Poggia Mauro · Ständerat · 2025-09-09
Poggia Mauro · Ständerat · Genf · Fraktion der Schweizerischen Volkspartei · 2025-09-09
Wortprotokoll
Ce cheminement du doute vers la conviction, du respect institutionnel vers le réalisme politique, que nous a décrit notre collègue Chassot, je l'ai partagé. J'avais effectivement aussi des réticences à reconnaître la Palestine en me disant[NB]: "à quoi bon, si l'on ne sait pas qui mettre autour d'une table pour négocier une paix durable[NB]?" Or, lorsque l'on voit ce qui se passe aujourd'hui, lorsque l'on voit la création de 3400 logements en Cisjordanie, lorsque l'on voit les projets de créer une riviera à Gaza, lorsque l'on entend les déclarations du ministre Smotrich qui menace, en cas de reconnaissance de la Palestine, d'envahir la Judée et la Samarie - entendons par là, bien sûr, la Cisjordanie -, on se dit que ne rien faire, c'est laisser Israël et le gouvernement actuel, qui n'est pas lui-même seul porteur de l'image d'Israël, faire ce qu'il a décidé de faire, à savoir rendre le projet de création de deux États, auquel la Suisse, par son Conseil fédéral, a déclaré être attaché, irréalisable à l'avenir. Nous devons donner un signe politique fort et clair à toutes celles et ceux qui ne veulent pas de solution à deux États[NB]; je pense bien sûr aux extrémistes israéliens qui sont aujourd'hui au pouvoir, mais également au Hamas, qui ne vit précisément que par le maintien de ce conflit. Ce signal clair n'est pas un soutien à l'extrémisme qui s'exprime du côté palestinien, au contraire, c'est casser cet extrémisme pour lui montrer qu'il y a une deuxième voie, qui est celle du droit international, celle de la légalité, car il n'y aura pas de négociations équilibrées, il n'y aura pas de paix juste et durable sans une solution à deux États.

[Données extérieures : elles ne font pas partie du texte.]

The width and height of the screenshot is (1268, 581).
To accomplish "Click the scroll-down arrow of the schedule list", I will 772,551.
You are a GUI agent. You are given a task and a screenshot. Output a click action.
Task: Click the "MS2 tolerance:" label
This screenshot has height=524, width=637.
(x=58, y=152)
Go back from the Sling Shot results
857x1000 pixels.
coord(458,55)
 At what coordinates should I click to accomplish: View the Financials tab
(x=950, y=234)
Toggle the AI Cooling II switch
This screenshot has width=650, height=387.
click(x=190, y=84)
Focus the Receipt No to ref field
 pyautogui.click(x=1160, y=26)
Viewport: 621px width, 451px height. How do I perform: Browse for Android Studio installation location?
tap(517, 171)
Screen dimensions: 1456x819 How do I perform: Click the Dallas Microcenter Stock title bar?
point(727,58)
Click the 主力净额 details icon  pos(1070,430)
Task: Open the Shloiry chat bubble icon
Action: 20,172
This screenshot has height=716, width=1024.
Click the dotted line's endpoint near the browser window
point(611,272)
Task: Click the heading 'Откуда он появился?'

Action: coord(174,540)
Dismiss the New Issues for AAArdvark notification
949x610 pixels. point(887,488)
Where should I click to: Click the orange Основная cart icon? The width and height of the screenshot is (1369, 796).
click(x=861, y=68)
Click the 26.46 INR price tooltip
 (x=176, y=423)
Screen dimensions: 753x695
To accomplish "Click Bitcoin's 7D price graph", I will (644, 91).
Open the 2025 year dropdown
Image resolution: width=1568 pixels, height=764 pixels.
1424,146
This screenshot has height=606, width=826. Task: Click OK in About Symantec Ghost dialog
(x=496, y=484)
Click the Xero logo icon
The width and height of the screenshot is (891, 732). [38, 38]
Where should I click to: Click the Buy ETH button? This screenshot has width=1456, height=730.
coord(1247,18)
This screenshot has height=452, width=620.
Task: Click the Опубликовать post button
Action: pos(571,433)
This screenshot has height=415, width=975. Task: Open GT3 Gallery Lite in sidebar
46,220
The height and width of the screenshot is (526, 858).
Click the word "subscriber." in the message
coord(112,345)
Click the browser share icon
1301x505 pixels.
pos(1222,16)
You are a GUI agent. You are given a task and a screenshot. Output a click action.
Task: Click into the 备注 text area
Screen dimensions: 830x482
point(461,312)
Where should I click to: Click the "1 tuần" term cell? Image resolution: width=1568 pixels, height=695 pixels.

Imaginez une seconde ce que, des deux côtés, peuvent vivre des enfants orphelins qui ont vu leurs parents exterminés dans cette guerre sans fin. Est-ce que ces jeunes peuvent avoir autre chose que la haine dans le coeur pour construire leur avenir[NB]? Nous avons une responsabilité internationale, et je dirais la Suisse encore plus qu'ailleurs, d'apporter une alternative. Cette alternative, nous l'avons dit, jusqu'ici avec des mots, c'est la construction d'une solution à deux États. Il n'y aura pas de construction d'une solution à deux États sans la reconnaissance de la Palestine. Nous avons bien entendu les menaces proférées par certains membres du gouvernement israélien à l'égard des États qui reconnaîtraient la Palestine, et cela ne doit que nous renforcer à aller dans cette voie, car c'est la voie de la justice. C'est la raison pour laquelle il en va de la crédibilité de la Suisse sur la scène internationale de la soutenir, ici, par le Parlement, en espérant que le Conseil fédéral puisse un jour prendre également ses responsabilités dans ce domaine et exprimer clairement que les violations actuelles du droit humanitaire sont inacceptables, et le dire non seulement par les mots, mais le faire sentir concrètement par la reconnaissance de l'État palestinien, sachant que, le 29 novembre 2012, nous avons accepté, nous, la Suisse, le statut d'observateur permanent à la Palestine. Le pas suivant, c'est aujourd'hui que nous devons le faire.